HCP's (NYSE:HCP) 3Q earnings release on Tuesday (and subsequent conference call) was an important first step in clearing away some of the uncertainty stemming from the company's recent CEO change. Earnings for 2013 seem on track, the balance sheet remains in good shape, and the only excitement to be found in the P&L was a $26 million severance charge relating to the former CEO. That said, there were a lot of questions.
The first order of business was deal flow, and whether HCP intends to become slightly more aggressive (or more than slightly) in looking at new deals. Judging from some of the questions on the call, there does seem to be a view that the company has been lagging on the growth front. That perception may have been especially acute this quarter when competitor Ventas (NYSE:VTR), reported $1.3 billion of new investments compared to only $55 million for HCP. While CEO Lauralee Martin has been on the job for less than a month, she did seem to suggest that HCP was reviewing a number of domestic transactions, and is well-positioned to compete for deals in the U.K. following the successful Barchester debt investment.
The next item of interest was the recent performance of HCP's Manor Care portfolio (29% of revenues), where trailing 12-month lease coverage remains on the skimpy side at 1.19x versus about 1.5x for the rest of HCP's post-acute/SNF facilities. HCP did point to HCR Manor Care's increased market share, cost saving initiatives and recent 1.2% Medicare rate increase as positive signs that could improve metrics in 2014. While coverage remains adequate for the time being, scheduled rent escalations will work against operating improvements at the property level.
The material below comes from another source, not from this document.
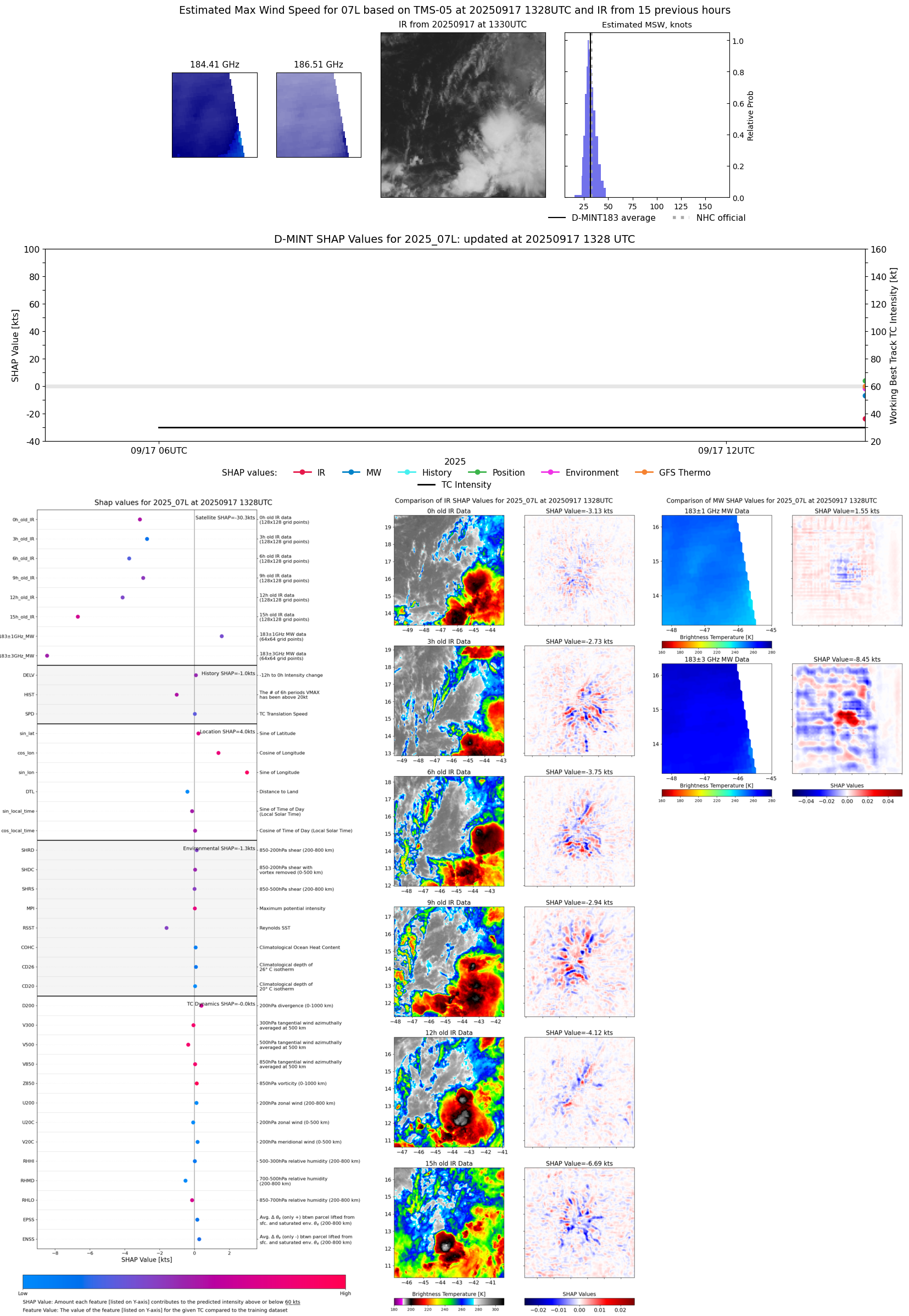Select the 0h old IR Data panel
The height and width of the screenshot is (1316, 909).
[449, 570]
This particular earnings call was also notable for a number of analysts trying to dig deeper into the Board's decision to terminate the former CEO, Jay Flaherty. Boardroom coups are rare in the staid world of health care REITs, and this may have been the sell-side's last opportunity to glean some additional insight into Flaherty's termination. To no one's surprise, Martin kept firmly to the script and would only point to HCP's higher staff turnover (four CFO's in 10 years for example) and need for a more inclusive management style as key factors in the Board's decision.
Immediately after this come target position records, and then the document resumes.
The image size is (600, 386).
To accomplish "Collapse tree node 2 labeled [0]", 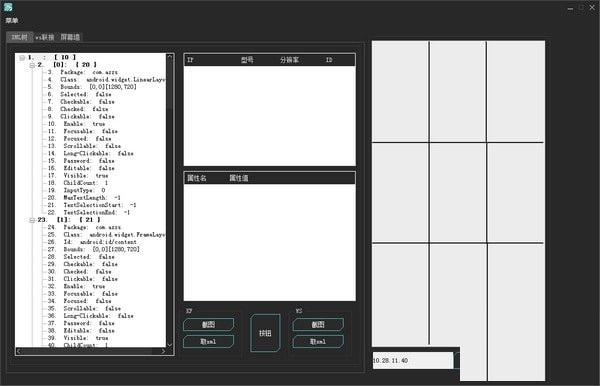I will point(33,65).
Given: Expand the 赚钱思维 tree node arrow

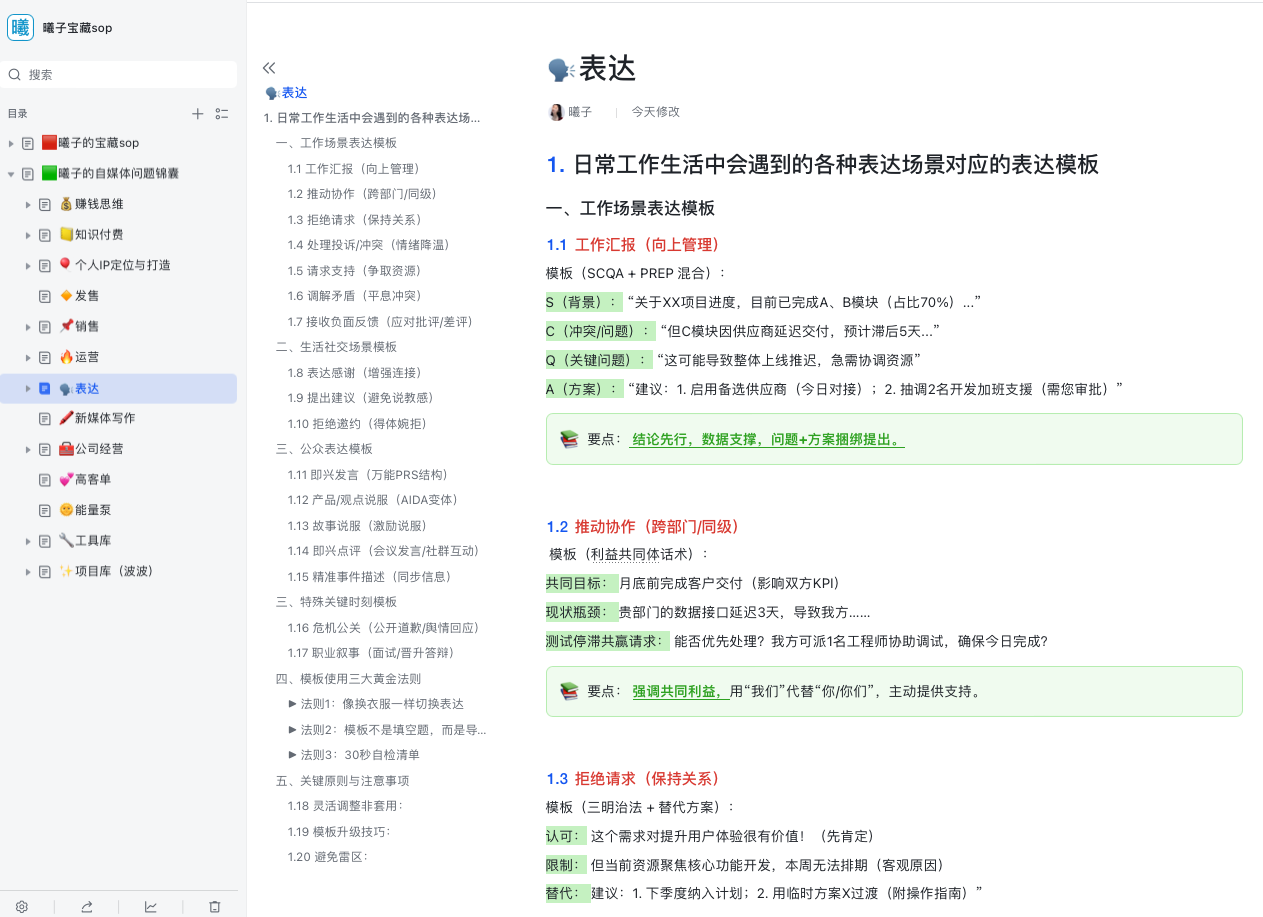Looking at the screenshot, I should click(x=28, y=205).
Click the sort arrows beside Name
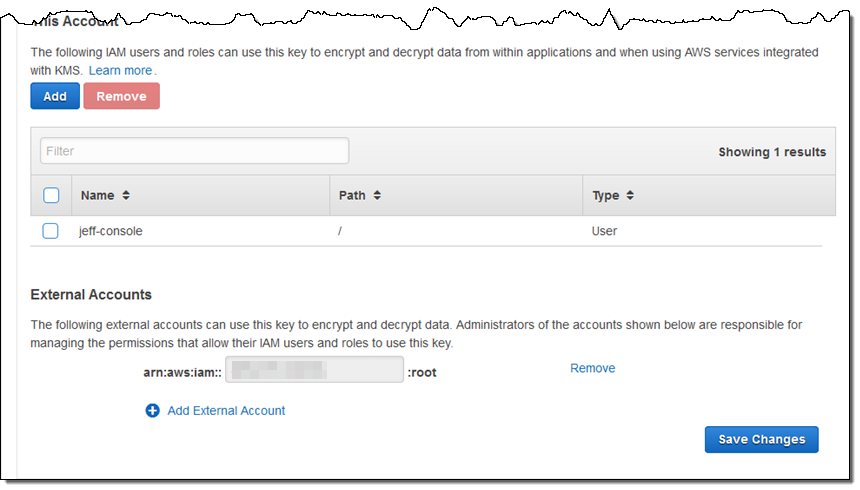 pyautogui.click(x=126, y=196)
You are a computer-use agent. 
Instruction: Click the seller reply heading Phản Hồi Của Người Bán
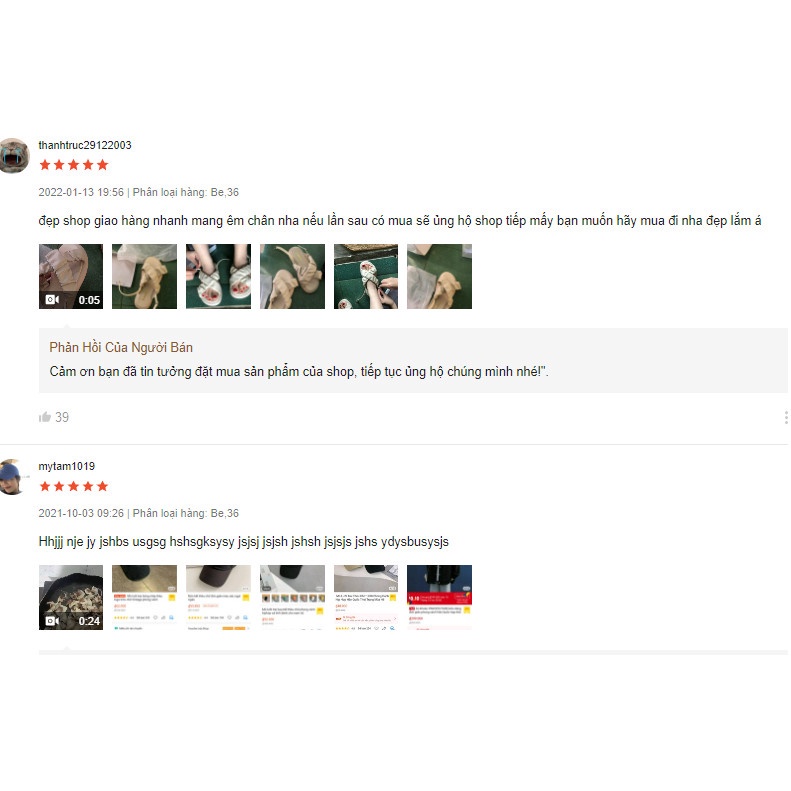[121, 348]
On a positive note, HCP's balance sheet seems to be in good shape and ready to support a potential uptick in deal flow. Book leverage at the end of 3Q was only 40%, with $1.2 billion of untapped borrowing capacity on the corporate revolver. HCP's dividend payout is manageable (for a REIT) at 87% of estimated 2013 FAD (ex-items). Although HCP's strategy over the last several years has been to reduce the dividend payout ratio by keeping dividend growth low, the Board might be feeling increased pressure to be more generous in 2014. A new CEO, a higher interest rate environment, and a healthy 9% increase in 2013 core FAD all point to something stronger than last year's 5% dividend increase.
In summary, there didn't seem to be any surprises in HCP's latest earnings release, the CEO severance charge was on the reasonable side of egregious, most of the portfolio is ticking along nicely, the Manor Care pool is an exception but unlikely to cause issues anytime soon, and HCP's financial underpinnings are sound. The stock has also recovered from its brief swoon relating to the CEO change.
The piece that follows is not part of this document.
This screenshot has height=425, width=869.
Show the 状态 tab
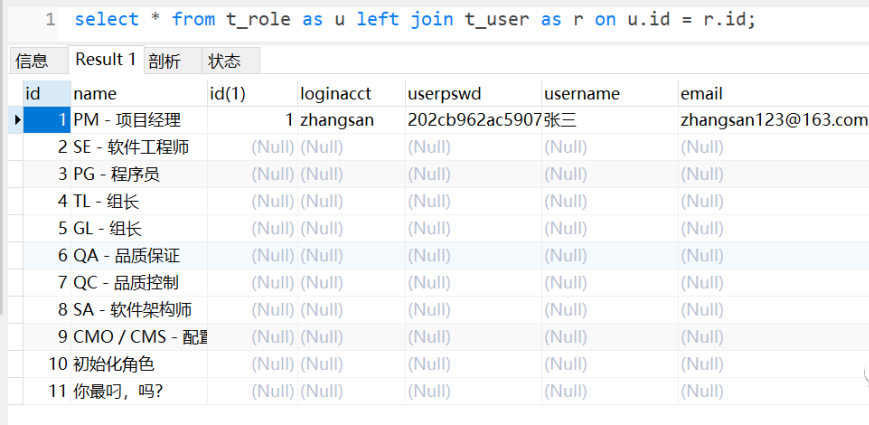point(224,61)
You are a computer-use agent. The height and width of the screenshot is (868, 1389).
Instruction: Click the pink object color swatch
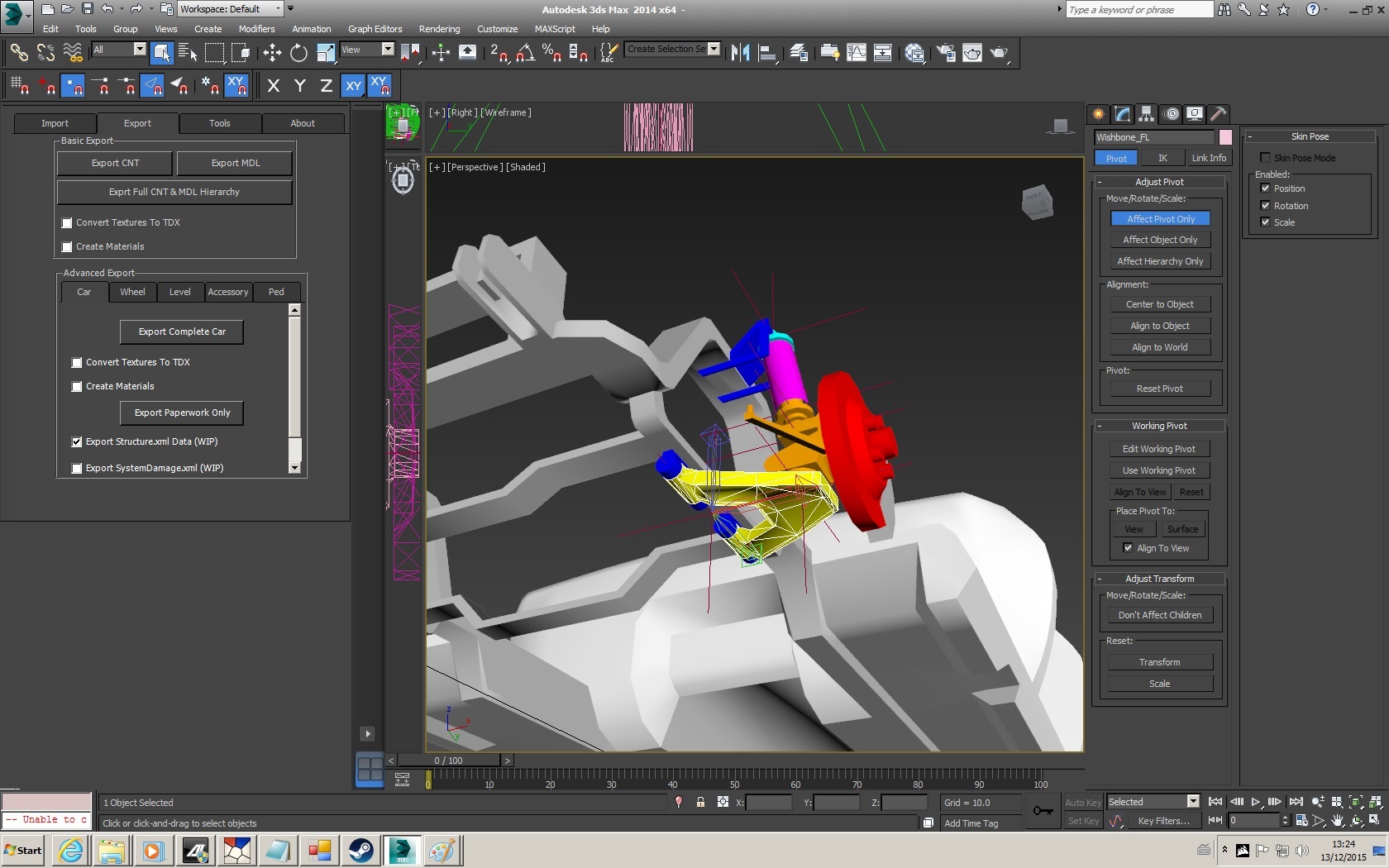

At Wednesday's closing price of $42.31 (5.0% dividend yield) we would continue to hold HCP within the context of a diversified net-lease portfolio, although fresh money buys might be better directed into VTR or Health Care REIT (HCN) for the time being. That said, any minor difference between the stock performance of peers HCP, HCN or VTR has the potential to be swamped by market volatility related to QE-tapering. Positioning the sector, rather than positioning within the sector, should be investor's primary focus.
Disclosure: I am long HCN, HCP, VTR. I wrote this article myself, and it expresses my own opinions. I am not receiving compensation for it. I have no business relationship with any company whose stock is mentioned in this article.